Adrenal Crisis or Low Cortisol A New Perspective.

I recently read an article published in European Society of Endocrinology.  It was one of the best articles I have read, by a Professor of Medicine that actually listened to his patients.  He also knew several AI patients personally, including several Doctors.

This article made me think about my post on Low Cortisol or an Adrenal Crisis.

I haven’t changed my thoughts on what the differences are.  Having read the article, I have reviewed my thoughts on what an Adrenal Crisis is.

According to a medical definition a crisis is:
a sudden paroxysmal intensification of symptoms in the course of a disease

When you look at this definition of the word Crisis, if you have symptoms that require more than just a slight bump in cortisol, then can you may be “In Crisis”.

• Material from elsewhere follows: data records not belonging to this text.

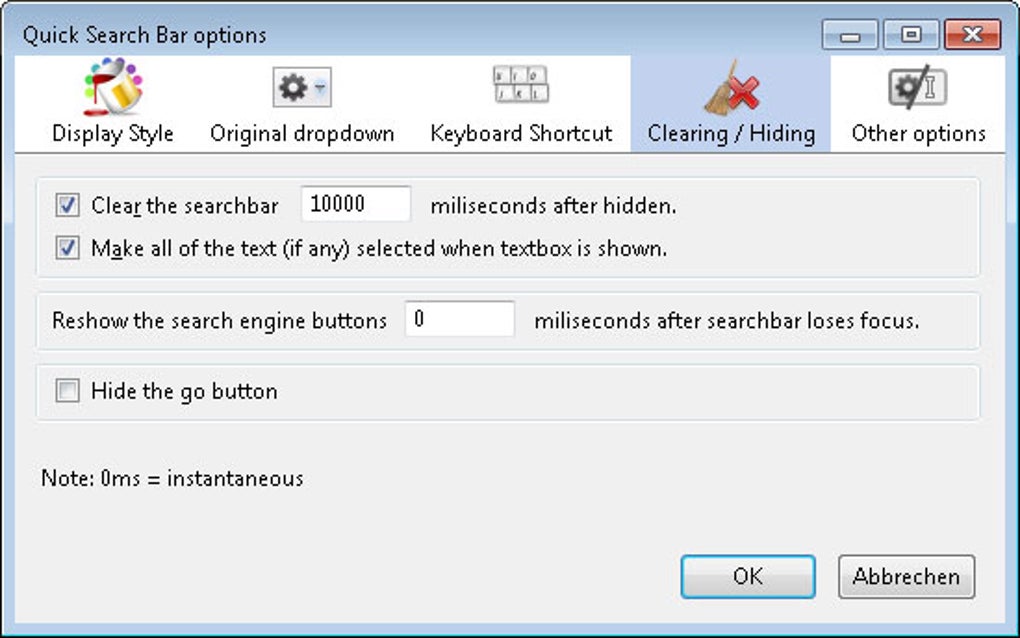Screen dimensions: 1020x638
Task: Select the reshow delay value field showing 0
Action: coord(459,319)
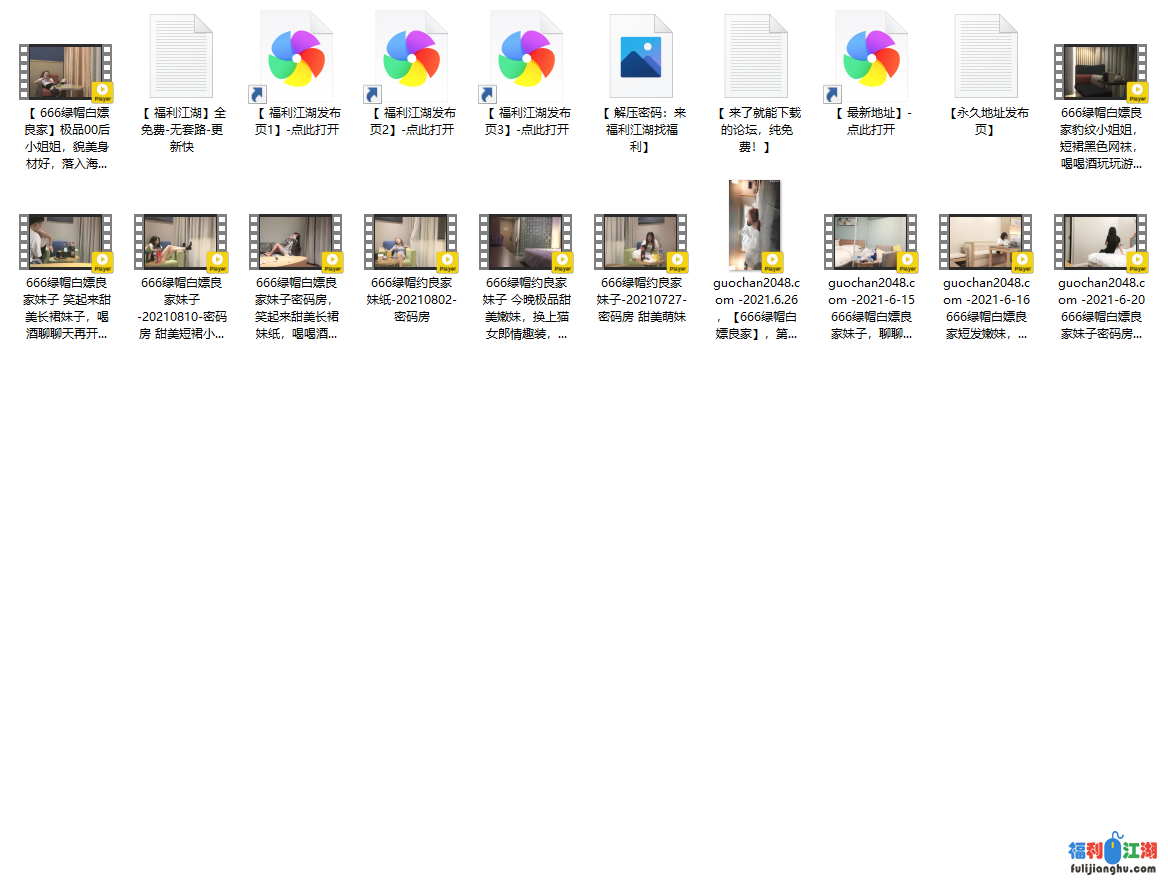Open the 福利江湖发布页1 shortcut
This screenshot has height=884, width=1168.
tap(295, 57)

Frequently there is discussion about someone saying they are “In Crisis”, or have just had a “Crisis”, but they didn’t go to hospital or they weren’t on life support in ICU.  There is then discussion on whether they were or were not in “True Crisis”.

For a while I have been a proponent of the term “Pre-Crisis” to counter this situation, a “Pre-Crisis” being a situation where you need much higher than normal stress dosing, i.e. the need for an injection or 50-100mg HC via tablet, but you can manage at home, or go to the emergency room, but are released, not admitted to hospital.

In my previous post Low Cortisol or an Adrenal Crisis – learning the difference I created a chart showing the low cortisol symptoms, and the Adrenal Crisis symptoms, and where they met.

Low Cortisol or Adrenal Crisis Vs 2 PDF

After that I read the article by Professor Bruno Allolio, Professor of Medicine at the University of Würzburg.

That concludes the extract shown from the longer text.